“He said I didn’t spend enough time with him.”
My friend told me this as I consoled her after a breakup. This plot – boy meets girl, they go on a couple of dates, one of them feels that the other isn’t as committed to the relationship, i.e. has other interests that extend beyond hanging out 24/7, they break up – feels all too common in high school relationships. The idea that romance should usurp all else in one’s life is flawed not only because of high school heartbreak but also because it undervalues friendship.
Why do so many high school relationships end because people feel their partner isn’t committing enough? It’s not just insecurity; it has to do with the societal expectations of romantic relationships.
Codified in law is the idea that romance is the only basis of a valuable relationship. No legal status exists for close friendship, even if it includes cohabitation or mutual care. Such reality inherently puts a gold standard on sexual relationships, emphasizing that they are more important than friendships.
Beyond the law, our vocabulary doesn’t have meaningful language to describe close friendships. Colloquialisms such as “sister from another mister” or “brother from another mother” equate friendship to familial love but suggest a non-seriousness that isn’t indicative of a meaningful relationship. Other attempts to label close platonic relationships, such as “besties” or “BFFs,” also fail because they seem childish. In defending a relationship from accusations of “something more,” people continually devalue friendship, denoting their connection with someone else as “just friends.”
The inability of both our laws and language to properly value friendship results in people feeling that romantic love is the only love worth obtaining.
Even as the media presents plots in which “happily ever after” doesn’t include a prince, society has quickly closed these avenues by suggesting these characters are gay. The main example that comes to mind is the 2013 animated sensation Frozen.
When the ice queen herself ends the movie as queen of a kingdom without a king, fans speculated the character was gay. Rather than accepting a conclusion in which romantic love is not necessary for happiness, thousands of fans began to tweet the hashtag #GiveElsaAGirlfriend. When the sequel was finally released, and left Elsa once again without a romantic partner, people continued to speculate that her relationship with a briefly featured side character, Honeymaren, was more than what meets the eye.
Now, don’t get me wrong, I’d love to see a major Disney princess be in a romantic relationship with another woman as much as anyone, but the forced narrative of Elsa’s homosexuality feels unnecessary. Perhaps Elsa doesn’t want a relationship at this stage in her life. Perhaps she wants to focus on riding her magic-water-ice-horse around her whimsical woods with her cute little fire-gecko for a while. Maybe in the future, she wants romance, but right now, she’s perfectly content with having close platonic friendships. Why is this conclusion not enough for our society?
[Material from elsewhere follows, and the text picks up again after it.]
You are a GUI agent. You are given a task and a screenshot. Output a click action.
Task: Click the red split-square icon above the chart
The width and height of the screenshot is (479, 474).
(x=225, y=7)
In the low-stakes training grounds for romantic relationships that is high school, it is even more valuable to uphold platonic friendships. Expecting a single other high schooler to fulfill the duties of a boyfriend, best friend, homework buddy, hook up and more is unsustainable. When being in a romantic relationship, it shouldn’t be expected that this single person takes up every available space in one’s life. Relationships need breathing room, people need their friends and maybe Elsa doesn’t need a girlfriend.